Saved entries
————————
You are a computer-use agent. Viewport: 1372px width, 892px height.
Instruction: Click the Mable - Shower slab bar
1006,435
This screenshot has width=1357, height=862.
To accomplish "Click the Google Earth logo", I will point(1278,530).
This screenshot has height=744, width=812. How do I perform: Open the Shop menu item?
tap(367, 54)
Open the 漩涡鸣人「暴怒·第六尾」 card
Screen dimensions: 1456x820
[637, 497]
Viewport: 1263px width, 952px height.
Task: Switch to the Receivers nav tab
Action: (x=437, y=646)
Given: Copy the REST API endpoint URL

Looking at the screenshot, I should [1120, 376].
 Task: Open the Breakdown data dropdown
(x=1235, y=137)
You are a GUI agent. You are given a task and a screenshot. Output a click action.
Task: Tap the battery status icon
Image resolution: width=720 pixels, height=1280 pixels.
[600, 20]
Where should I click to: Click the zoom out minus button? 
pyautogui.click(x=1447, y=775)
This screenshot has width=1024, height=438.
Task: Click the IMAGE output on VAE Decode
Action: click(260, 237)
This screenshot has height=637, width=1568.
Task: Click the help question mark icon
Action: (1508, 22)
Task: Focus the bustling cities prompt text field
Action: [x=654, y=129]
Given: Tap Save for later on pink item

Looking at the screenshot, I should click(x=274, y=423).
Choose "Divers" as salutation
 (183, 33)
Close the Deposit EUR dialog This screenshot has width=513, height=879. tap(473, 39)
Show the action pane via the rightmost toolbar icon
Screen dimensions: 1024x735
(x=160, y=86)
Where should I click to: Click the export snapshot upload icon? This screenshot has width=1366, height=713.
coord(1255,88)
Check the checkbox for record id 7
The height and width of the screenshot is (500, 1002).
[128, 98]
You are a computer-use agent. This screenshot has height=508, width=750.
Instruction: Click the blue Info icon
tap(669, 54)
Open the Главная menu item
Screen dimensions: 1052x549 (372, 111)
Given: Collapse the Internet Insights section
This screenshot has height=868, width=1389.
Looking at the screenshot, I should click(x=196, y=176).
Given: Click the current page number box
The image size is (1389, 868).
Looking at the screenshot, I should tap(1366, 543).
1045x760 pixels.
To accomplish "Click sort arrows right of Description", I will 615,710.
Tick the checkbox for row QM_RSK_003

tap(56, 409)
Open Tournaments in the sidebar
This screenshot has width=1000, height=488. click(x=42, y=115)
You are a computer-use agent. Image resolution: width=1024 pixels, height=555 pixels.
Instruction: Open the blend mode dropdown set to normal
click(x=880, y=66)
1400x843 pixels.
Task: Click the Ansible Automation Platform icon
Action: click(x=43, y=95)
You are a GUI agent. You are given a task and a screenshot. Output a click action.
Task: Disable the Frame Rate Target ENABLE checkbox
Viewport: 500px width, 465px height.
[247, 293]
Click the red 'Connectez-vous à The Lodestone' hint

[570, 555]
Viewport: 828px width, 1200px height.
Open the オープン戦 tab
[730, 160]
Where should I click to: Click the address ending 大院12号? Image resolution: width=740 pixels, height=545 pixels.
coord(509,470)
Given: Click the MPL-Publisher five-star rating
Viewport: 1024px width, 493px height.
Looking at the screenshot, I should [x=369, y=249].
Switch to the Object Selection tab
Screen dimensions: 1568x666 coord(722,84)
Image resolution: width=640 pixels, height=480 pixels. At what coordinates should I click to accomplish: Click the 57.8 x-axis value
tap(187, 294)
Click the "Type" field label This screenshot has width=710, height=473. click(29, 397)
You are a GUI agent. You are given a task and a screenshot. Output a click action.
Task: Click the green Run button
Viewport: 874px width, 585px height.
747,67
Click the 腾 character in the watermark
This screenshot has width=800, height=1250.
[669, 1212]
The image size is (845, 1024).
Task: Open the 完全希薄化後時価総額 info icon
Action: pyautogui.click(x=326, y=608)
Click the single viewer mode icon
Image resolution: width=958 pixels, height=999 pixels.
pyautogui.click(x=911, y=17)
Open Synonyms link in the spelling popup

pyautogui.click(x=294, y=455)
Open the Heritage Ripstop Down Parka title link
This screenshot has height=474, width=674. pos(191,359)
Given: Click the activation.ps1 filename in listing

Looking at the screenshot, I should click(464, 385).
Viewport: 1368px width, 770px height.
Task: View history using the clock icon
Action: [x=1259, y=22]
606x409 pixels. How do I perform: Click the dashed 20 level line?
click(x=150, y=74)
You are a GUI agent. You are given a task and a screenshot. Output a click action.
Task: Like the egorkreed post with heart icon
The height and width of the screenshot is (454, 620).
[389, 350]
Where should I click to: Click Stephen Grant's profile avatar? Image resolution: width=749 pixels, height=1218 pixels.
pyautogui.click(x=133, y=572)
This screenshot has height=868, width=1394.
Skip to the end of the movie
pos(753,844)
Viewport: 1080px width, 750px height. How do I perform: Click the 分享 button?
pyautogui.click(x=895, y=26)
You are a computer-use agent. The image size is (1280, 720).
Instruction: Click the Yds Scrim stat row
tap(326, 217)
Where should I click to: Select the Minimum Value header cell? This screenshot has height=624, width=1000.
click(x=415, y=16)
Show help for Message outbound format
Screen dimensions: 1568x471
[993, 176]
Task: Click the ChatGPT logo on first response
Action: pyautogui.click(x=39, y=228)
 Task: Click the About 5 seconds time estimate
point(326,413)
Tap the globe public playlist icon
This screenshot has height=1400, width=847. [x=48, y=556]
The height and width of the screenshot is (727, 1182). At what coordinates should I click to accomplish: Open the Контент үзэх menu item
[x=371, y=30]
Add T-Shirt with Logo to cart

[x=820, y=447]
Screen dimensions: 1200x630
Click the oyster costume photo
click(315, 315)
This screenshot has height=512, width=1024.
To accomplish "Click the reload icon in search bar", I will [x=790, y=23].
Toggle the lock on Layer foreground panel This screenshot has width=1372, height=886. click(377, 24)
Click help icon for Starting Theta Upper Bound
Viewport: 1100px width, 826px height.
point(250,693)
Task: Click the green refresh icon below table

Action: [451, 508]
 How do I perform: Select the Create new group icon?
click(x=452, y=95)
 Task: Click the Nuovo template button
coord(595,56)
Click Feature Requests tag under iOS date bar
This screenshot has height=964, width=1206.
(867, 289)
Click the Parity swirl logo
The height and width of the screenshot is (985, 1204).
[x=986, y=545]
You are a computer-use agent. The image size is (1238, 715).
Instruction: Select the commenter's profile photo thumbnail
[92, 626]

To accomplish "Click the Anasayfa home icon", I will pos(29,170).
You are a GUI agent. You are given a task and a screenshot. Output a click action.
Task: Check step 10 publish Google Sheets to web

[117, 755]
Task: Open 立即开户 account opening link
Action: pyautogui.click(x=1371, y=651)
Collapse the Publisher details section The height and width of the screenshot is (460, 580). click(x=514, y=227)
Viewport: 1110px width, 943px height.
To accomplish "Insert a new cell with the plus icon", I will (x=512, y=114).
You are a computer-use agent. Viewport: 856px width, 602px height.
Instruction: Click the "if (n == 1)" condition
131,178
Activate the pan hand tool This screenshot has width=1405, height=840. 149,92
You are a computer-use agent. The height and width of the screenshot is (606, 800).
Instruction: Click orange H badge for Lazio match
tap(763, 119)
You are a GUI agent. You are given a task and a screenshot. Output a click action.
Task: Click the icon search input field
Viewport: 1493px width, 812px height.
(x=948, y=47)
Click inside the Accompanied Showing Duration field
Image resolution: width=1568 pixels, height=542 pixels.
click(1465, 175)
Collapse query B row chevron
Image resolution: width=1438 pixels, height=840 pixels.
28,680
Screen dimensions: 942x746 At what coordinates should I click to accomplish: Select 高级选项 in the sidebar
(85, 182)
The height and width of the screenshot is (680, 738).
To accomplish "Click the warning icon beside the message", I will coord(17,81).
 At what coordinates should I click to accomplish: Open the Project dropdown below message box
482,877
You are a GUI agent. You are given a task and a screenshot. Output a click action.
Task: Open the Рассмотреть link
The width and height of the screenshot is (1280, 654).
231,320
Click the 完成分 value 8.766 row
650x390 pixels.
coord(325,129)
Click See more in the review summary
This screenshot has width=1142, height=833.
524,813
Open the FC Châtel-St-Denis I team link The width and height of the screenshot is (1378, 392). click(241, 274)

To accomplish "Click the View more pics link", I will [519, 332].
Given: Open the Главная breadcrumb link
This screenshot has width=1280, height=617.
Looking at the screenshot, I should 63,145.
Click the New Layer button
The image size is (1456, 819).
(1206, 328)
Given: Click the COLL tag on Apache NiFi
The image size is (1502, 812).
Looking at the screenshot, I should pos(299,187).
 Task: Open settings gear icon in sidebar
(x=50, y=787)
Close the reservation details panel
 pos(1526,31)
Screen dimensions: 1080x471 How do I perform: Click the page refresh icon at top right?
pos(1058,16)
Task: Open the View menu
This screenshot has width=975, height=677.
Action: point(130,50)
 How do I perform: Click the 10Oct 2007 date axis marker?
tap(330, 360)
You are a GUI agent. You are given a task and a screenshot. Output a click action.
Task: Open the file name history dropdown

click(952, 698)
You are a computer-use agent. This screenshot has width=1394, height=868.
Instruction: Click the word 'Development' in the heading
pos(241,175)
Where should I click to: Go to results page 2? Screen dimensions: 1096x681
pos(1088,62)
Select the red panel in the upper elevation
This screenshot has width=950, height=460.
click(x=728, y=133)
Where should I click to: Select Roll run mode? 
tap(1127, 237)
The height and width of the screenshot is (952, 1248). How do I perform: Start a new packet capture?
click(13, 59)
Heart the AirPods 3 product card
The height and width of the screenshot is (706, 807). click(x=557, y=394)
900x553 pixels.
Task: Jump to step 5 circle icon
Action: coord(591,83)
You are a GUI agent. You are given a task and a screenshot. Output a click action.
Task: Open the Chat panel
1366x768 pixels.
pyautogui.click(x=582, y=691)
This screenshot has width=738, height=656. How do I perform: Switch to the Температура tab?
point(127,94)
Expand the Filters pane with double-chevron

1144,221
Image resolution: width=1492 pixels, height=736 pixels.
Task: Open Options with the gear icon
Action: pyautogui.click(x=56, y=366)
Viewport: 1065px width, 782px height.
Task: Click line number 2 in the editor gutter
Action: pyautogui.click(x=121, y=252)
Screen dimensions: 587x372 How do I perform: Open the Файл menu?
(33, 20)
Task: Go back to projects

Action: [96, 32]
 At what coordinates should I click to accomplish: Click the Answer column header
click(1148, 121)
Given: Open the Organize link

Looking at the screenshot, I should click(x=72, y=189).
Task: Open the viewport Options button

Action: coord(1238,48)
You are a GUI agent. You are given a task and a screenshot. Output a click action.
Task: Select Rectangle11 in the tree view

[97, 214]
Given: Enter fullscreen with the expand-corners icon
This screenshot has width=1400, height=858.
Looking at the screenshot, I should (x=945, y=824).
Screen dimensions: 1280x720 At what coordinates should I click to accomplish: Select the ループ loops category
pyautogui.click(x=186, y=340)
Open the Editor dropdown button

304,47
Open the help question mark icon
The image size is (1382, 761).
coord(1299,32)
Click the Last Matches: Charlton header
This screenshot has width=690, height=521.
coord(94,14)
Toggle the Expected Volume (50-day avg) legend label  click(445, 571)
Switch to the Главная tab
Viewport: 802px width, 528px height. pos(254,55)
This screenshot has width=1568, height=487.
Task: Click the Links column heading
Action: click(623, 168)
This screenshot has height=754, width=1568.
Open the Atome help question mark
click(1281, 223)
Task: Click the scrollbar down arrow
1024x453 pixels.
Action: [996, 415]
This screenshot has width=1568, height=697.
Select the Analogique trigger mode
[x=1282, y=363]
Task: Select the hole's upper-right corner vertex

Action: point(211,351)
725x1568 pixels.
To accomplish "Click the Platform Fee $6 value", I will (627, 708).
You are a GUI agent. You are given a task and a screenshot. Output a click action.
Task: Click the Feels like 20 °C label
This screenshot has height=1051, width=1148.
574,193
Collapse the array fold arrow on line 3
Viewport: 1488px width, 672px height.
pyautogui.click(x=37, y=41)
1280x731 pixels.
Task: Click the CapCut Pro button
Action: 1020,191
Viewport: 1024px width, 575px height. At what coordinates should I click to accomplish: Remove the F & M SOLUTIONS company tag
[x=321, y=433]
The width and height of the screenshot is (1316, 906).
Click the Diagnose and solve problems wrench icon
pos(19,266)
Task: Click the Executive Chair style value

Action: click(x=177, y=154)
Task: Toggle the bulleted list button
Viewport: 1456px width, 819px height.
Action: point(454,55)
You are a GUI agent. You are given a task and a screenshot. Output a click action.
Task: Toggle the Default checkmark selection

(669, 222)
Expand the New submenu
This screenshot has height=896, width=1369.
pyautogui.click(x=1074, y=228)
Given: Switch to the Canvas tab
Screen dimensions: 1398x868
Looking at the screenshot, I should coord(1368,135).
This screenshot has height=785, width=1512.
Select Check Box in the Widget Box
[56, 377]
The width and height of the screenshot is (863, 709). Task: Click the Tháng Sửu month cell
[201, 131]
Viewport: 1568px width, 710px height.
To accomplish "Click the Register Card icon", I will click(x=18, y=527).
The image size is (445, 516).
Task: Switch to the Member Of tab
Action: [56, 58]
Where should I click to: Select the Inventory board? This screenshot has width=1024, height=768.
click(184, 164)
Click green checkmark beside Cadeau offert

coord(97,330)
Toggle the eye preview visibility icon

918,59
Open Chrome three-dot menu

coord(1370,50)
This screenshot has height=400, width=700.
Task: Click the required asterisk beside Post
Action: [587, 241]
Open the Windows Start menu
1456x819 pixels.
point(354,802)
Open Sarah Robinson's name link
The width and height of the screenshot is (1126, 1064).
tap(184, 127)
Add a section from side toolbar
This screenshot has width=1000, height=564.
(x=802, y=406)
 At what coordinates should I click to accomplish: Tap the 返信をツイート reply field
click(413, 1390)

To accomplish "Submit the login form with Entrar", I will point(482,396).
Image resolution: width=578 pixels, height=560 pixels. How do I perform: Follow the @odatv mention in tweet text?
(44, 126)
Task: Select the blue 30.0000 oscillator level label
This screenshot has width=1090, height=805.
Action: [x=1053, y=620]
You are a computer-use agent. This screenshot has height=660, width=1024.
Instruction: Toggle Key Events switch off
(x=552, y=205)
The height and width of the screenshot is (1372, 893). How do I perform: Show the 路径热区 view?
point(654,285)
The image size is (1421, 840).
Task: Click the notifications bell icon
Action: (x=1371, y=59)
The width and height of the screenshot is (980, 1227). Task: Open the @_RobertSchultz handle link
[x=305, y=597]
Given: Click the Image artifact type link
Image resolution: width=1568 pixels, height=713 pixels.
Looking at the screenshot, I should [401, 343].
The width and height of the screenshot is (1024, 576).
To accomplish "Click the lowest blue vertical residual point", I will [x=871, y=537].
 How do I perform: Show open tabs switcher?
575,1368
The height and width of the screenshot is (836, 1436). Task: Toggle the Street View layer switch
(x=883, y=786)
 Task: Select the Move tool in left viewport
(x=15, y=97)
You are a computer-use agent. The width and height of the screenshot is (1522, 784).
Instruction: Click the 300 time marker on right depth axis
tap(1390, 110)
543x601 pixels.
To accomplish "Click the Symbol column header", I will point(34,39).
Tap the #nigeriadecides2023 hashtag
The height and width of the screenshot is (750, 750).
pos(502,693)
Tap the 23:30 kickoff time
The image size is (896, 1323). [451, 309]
————————
Starting at the line containing "543x601 pixels." and ending at the last line of the records, reproduce those lines with "kickoff time" replaced by "start time" and everything else left unchanged.

543x601 pixels.
To accomplish "Click the Symbol column header", I will point(34,39).
Tap the #nigeriadecides2023 hashtag
The height and width of the screenshot is (750, 750).
pos(502,693)
Tap the 23:30 start time
The image size is (896, 1323). [451, 309]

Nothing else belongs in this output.